Une esclave noire en fuite, un jeune soldat blanc : deux errances singulières au cœur de la guerre de Sécession.

Le Cercueil de Job

Lance Weller a déjà époustouflé les lecteurs avec ses deux précédents romans, Wilderness et Les Marches de l’Amérique, l’un comme l’autre nimbés dans l’histoire américaine. Le Cercueil de Job se situe dans le droit fil des précédents, tant il confirme la puissance narrative de son auteur, en nous immergeant cette fois-ci dans la guerre de Sécession. Mais si cette toile de fond est rendue à merveille, que ce soit dans les effroyables descriptions de batailles, de leurs tumultes jusqu’à leur conclusion sanglante, ou dans les mouvements troublants d’un camp à un autre au sein d’un même État, le Tennessee, partagé entre unionistes et confédérés, c’est encore une fois pour mieux mettre l’accent sur des individus en particulier. Sans doute est-ce là d’ailleurs une des différences avec un auteur comme Shelby Foote, qui fit de la guerre américaine un de ses sujets de prédilection mais en s’axant principalement sur le déroulement des faits historiques. Chez Weller, aussi scrupuleuse et réaliste soit la reconstitution, elle est avant tout mise au service des personnages sur lesquels il a posé sa focale de romancier. Et de quelle manière !
On suivra ainsi les destins parallèles d’une esclave adolescente en fuite et d’un jeune engagé dans les rangs sudistes. Bell Hood a perdu son père, pendu après trop de tentatives d’évasion, et a été marquée au fer rouge sur le visage avant d’échapper à ses maîtres, partant à la poursuite du mythe paternel d’un pays de cocagne situé sous le groupement d’étoiles du Cercueil de Job, là où les Noirs trouveraient liberté et respect.
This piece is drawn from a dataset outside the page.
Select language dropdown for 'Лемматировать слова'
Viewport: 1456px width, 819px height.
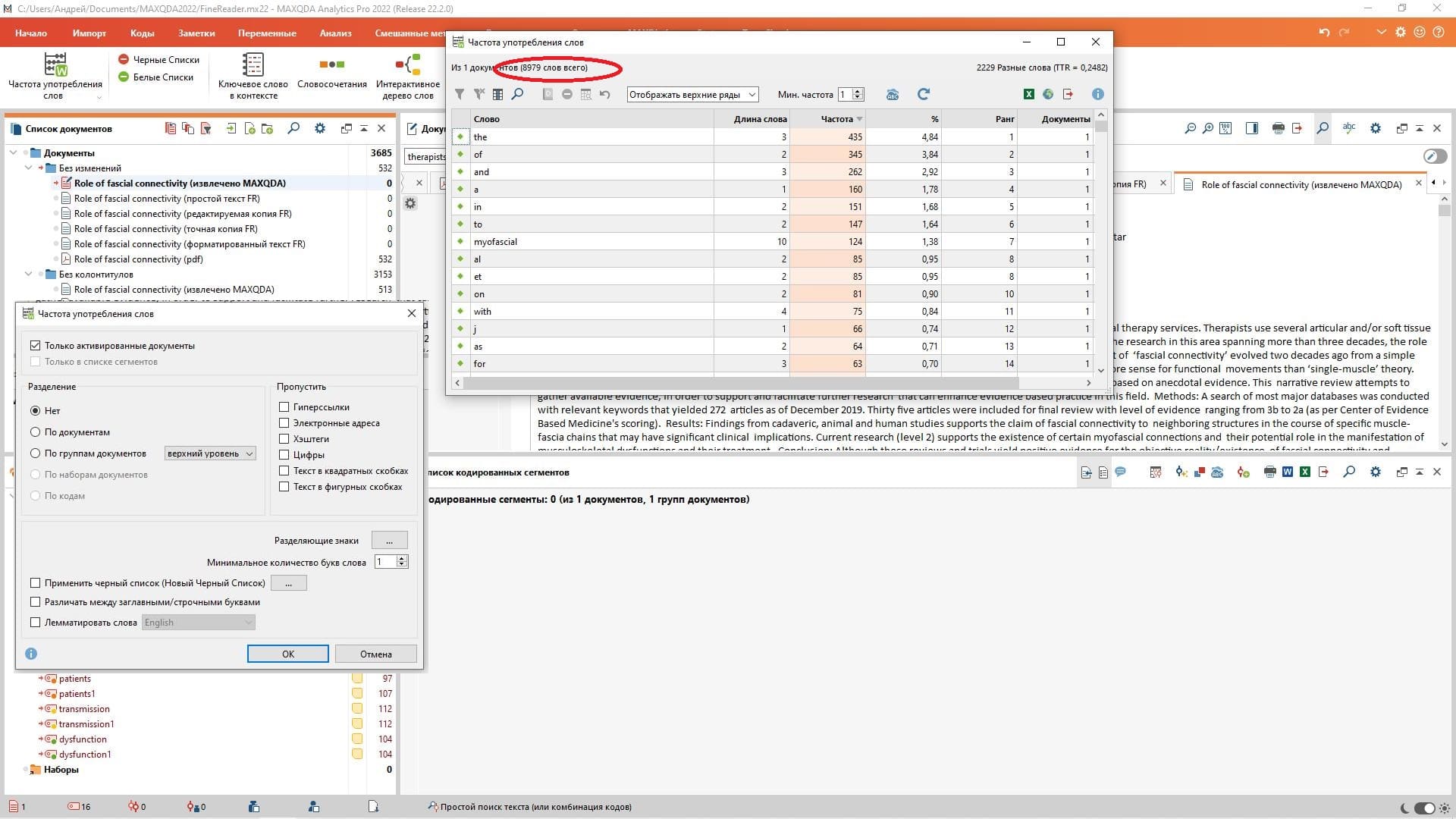click(x=196, y=622)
Dans son errance, elle croise la route de deux autres esclaves en fuite, Dexter, un jeune émasculé, puis January June, rescapé d’un camp de l’armée. Ensemble, ils vont tenter de rejoindre le Nord, en passant à travers les lignes, les champs et les bois et en s’extrayant de situations et de rencontres dangereuses : « avant ? Le monde était fermé. Mais il s’est ouvert, et il continue à s’ouvrir à mesure que j’avance », dit Bell Hood.
De son côté, Joe Hoke a intégré une troupe de confédérés après la mort d’un père, ancien mineur et véritable brute avinée au service des esclavagistes, qui le haïssait depuis le décès de sa mère en couches. Devenir un soldat n’était pas une vocation, contrairement à son compagnon Charlie King, fervent défenseur des valeurs du Sud, et Hoke est plutôt circonspect sur le bien-fondé de la guerre. Ce pourquoi, sachant « qu’une chose aussi insignifiante qu’un carnage ne mettait jamais fin à rien », après la terrible bataille de Shiloh dont il sort les mains définitivement mutilées, il se laisse recueillir par des fermiers nordistes et finit par déserter. Comme Bell Hood, il va à son tour errer sur les chemins, en quête d’une rédemption pour un événement du passé qui le hante et le relie à la jeune esclave… Chacun à sa façon, chaque personnage qui impacte le destin des protagonistes représente une facette de l’Amérique telle qu’elle s’est violemment construite : l’horreur d’une guerre civile bien sûr, mais aussi la façon dont un daguerréotypiste saisit cette meurtrissure de l’histoire, tout en donnant ce qu’il possède en échange de la libération d’un esclave, ou à l’inverse ce vieil homme dépouillé par des maraudeurs, ligoté et enfermé dans le ventre de son cheval mort, puis libéré et sauvé par les jeunes esclaves en fuite, mais qui ne pourra s’empêcher de vouloir ramener ces Noirs à leur maître.
La force du roman est dans ces ambivalences permanentes, ce regard porté sans jugement sur une nature humaine complexe aux prises avec un monde où abréger les souffrances et la lente agonie d’un soldat à coups de marteau est un geste de mansuétude et de pitié, mais qui cependant poursuit son auteur comme le pire des cauchemars. Un roman qui est à la fois une fresque pleine de bruit et de fureur et une épopée humaine intimiste bouleversante.

Lionel Destremau

Le Cercueil de Job
Lance Weller
Traduit de l’américain par François Happe
Gallmeister, 468 pages, 25

Sous le ciel étoilé Par Lionel Destremau
Le Matricule des Anges n°227 , octobre 2021.